Note: These are possible directions that could be taken with the project after this summer. We would like the CTA to identify which directions are most promising so we can keep these in mind when producing the initial implementation this summer.
The simulation provides a natural platform on which we can build additional analytical tools to further the CTA's understand of crowding. For example, the simulation can be adjusted to understand the impact of route removal.
Some questions that could be answered would require a more complex model capable of handling the intricacies of a more complex model. Factors include:
- Adding interdependencies / network effects
- Identify when customers can / do substitute one route for another (bring in payment data)
- One trip being late causes the next trip on that block / run to be late as well
- Add in other transportation options.
- Trains first.
- More demand factors (events, weather)
- More service factors (operator tardiness, bus breaks down, traffic, construction)
- Feedback: level of service -> demand
Another future goal would be to leverage this platform to affect real time operations.

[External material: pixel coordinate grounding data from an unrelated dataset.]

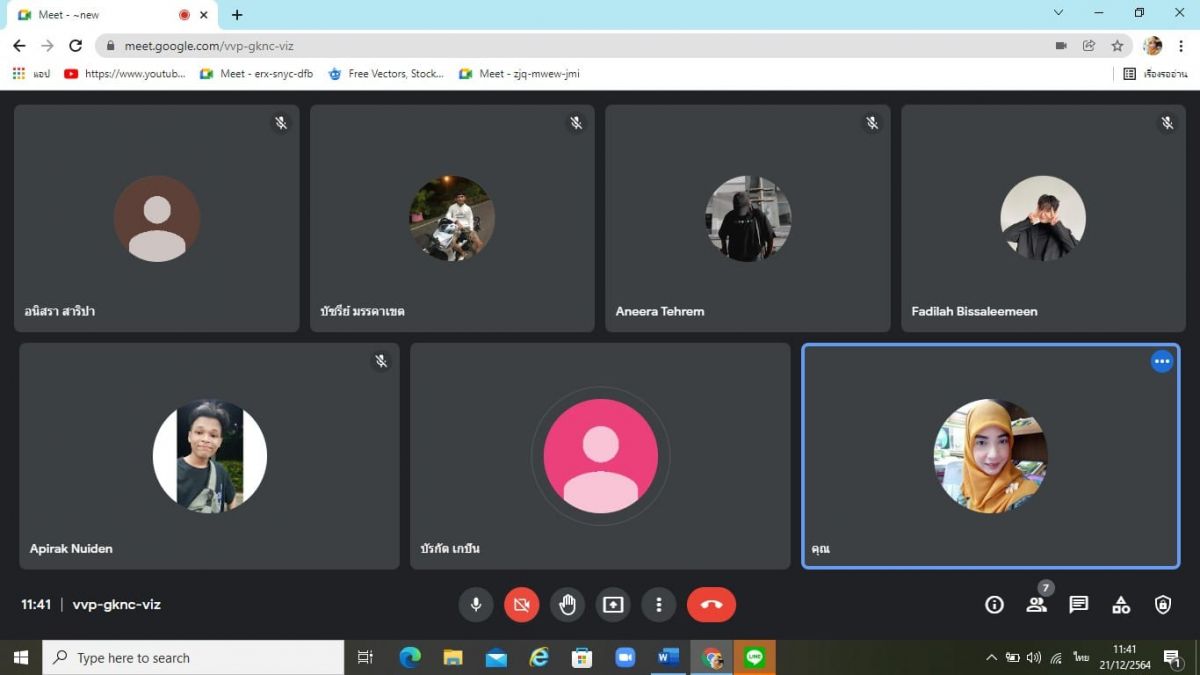Bookmark this page with the star icon
Viewport: 1200px width, 675px height.
(x=1117, y=46)
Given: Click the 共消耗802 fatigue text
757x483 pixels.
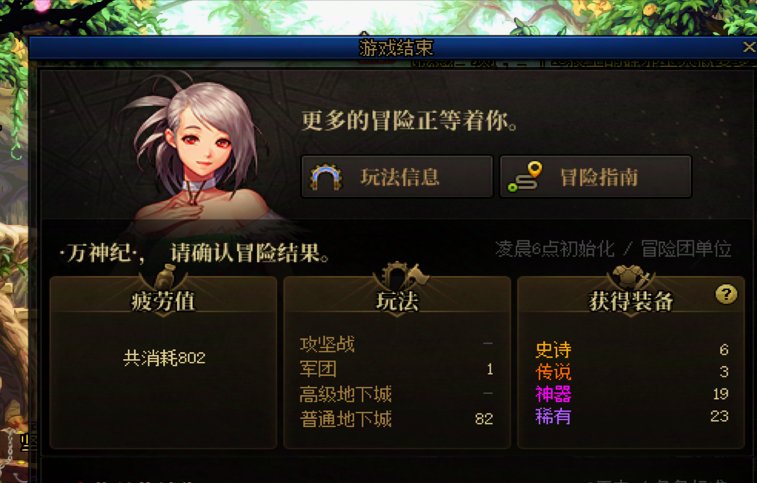Looking at the screenshot, I should coord(164,358).
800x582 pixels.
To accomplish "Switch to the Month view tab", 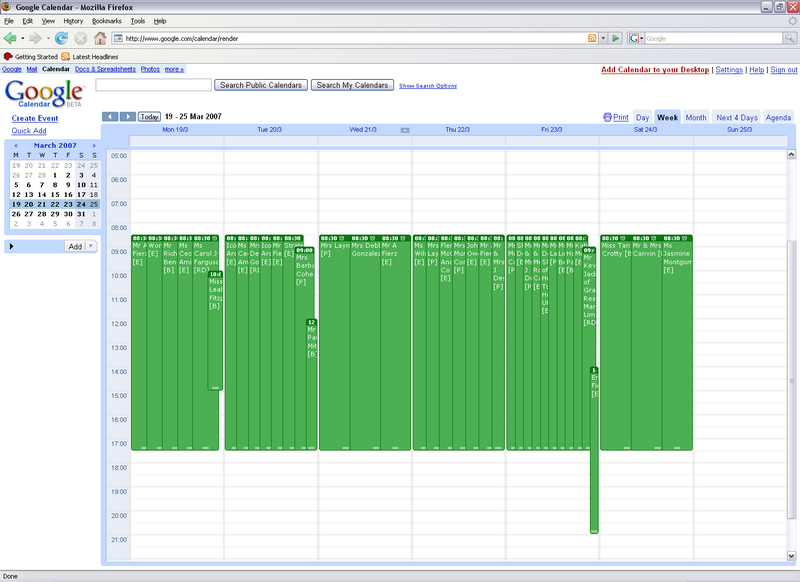I will 696,118.
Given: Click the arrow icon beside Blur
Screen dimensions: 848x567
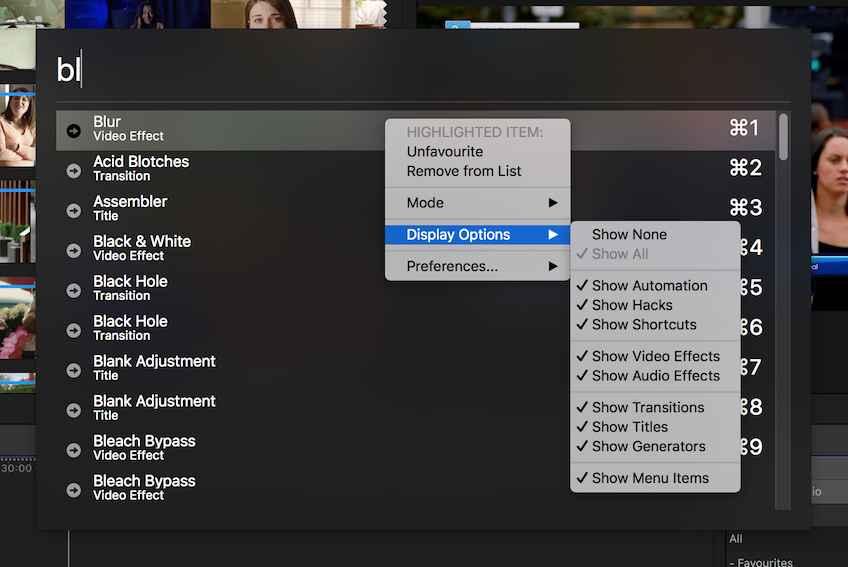Looking at the screenshot, I should point(73,130).
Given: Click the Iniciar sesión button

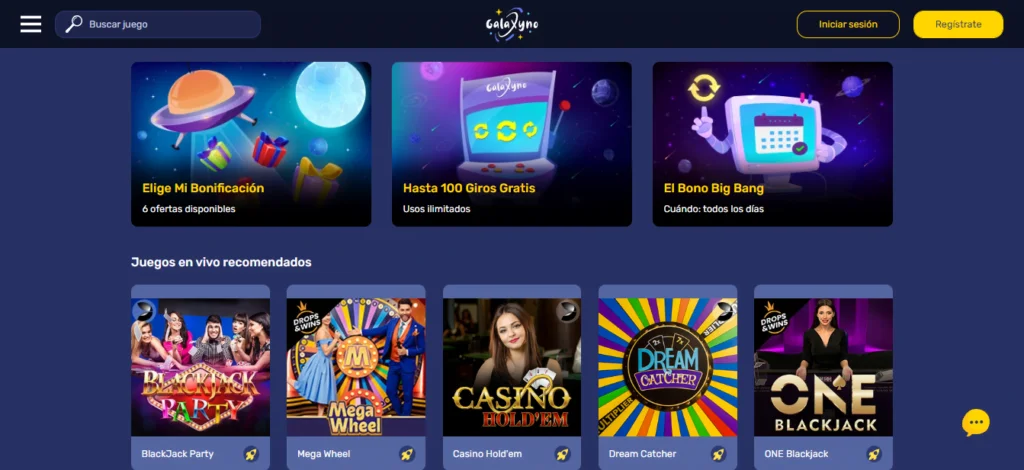Looking at the screenshot, I should point(848,24).
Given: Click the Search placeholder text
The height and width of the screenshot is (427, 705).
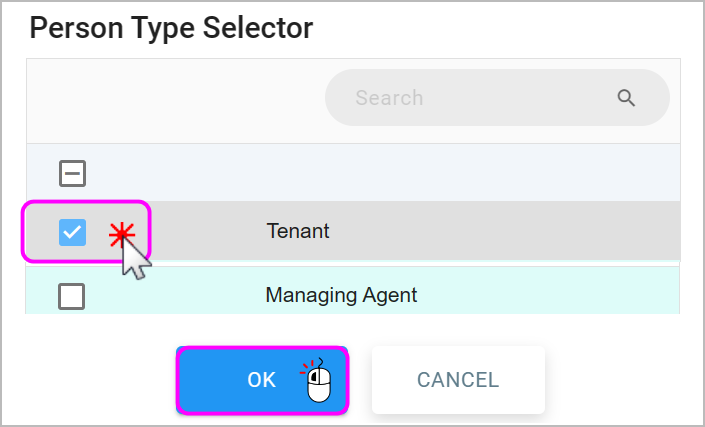Looking at the screenshot, I should (389, 98).
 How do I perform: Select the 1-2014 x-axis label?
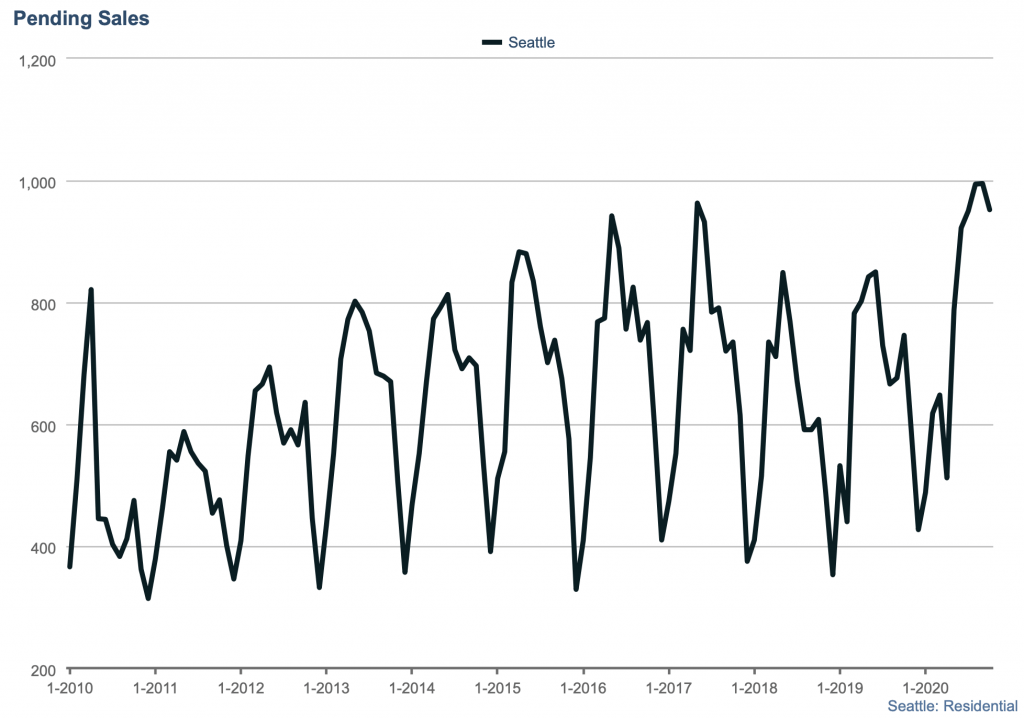click(x=411, y=688)
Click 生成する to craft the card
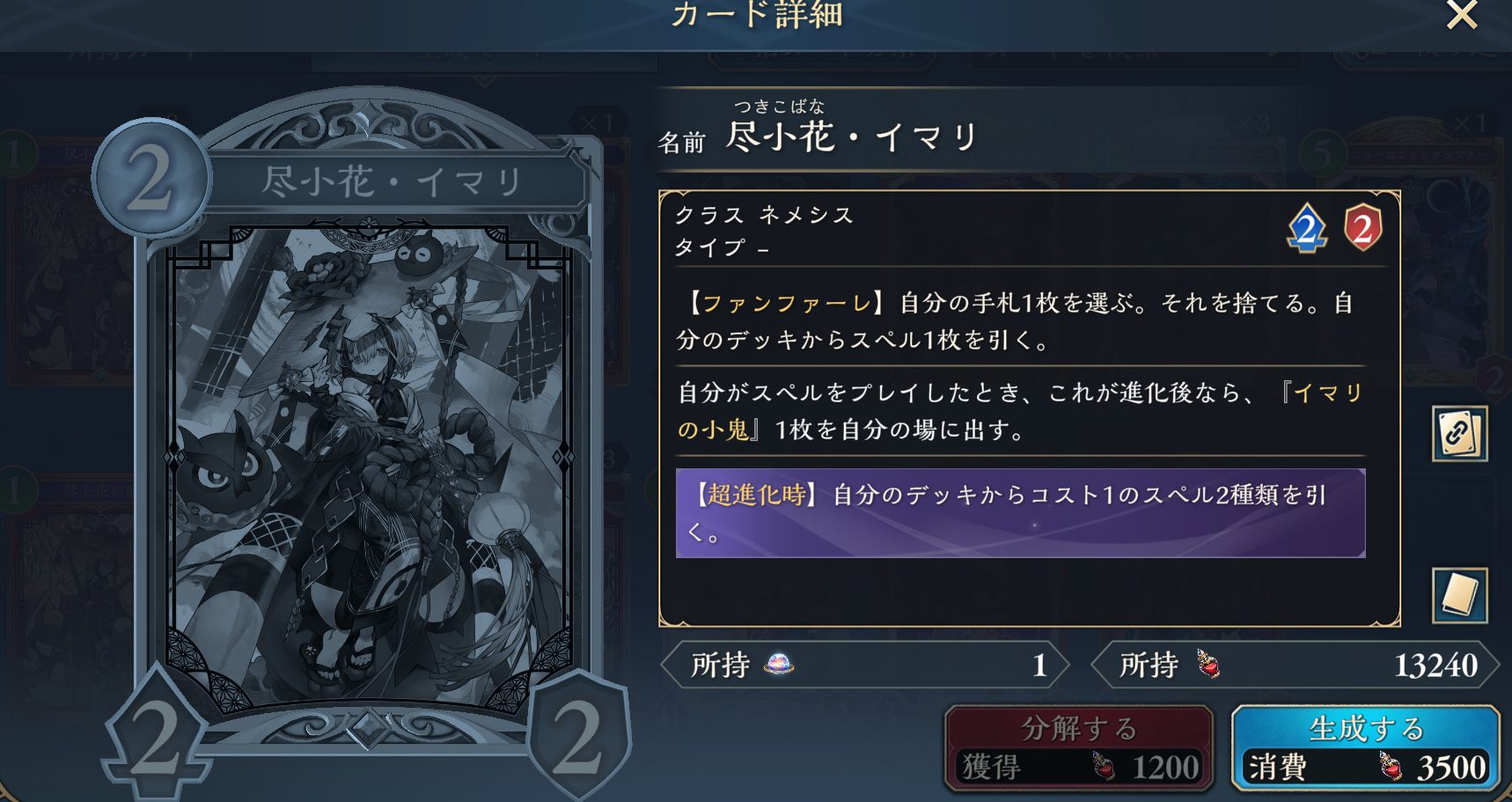This screenshot has width=1512, height=802. pyautogui.click(x=1365, y=748)
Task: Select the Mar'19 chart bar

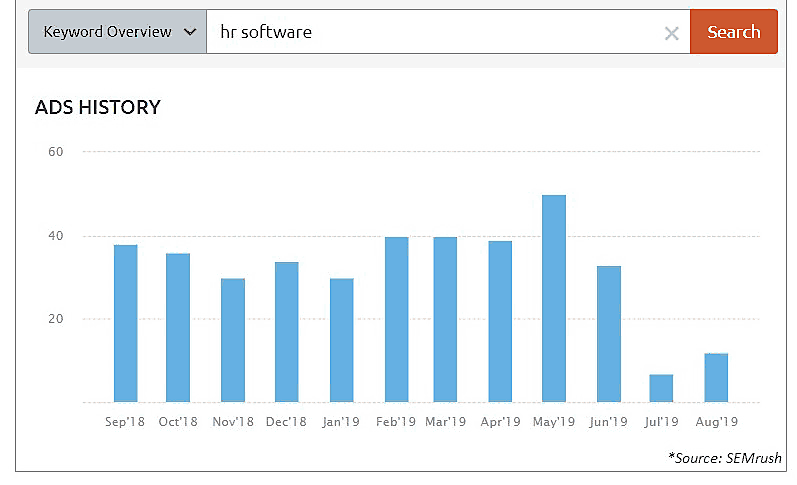Action: [445, 319]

For example, we can ask what factors are strong signals of imminent crowding and bunching. If we incorporate this in the already existing CTA system, bus supervisors will be able to alter schedules and headway accordingly. At the very least, the simulations can inform where to place supervisors at appropriate geographic locations. An ambitious goal would be to have the model updated continuously and be used by operations to inform their day to day decisions. This would be more useful once two-way communication with the bus drivers is available.
Other future directions include:
- Optimization
- Link with GPS data from phone apps to find customers' actual origin and destination
- Deeper analysis, e.g. how much does actual reachability differ from what is calculated with GTFS?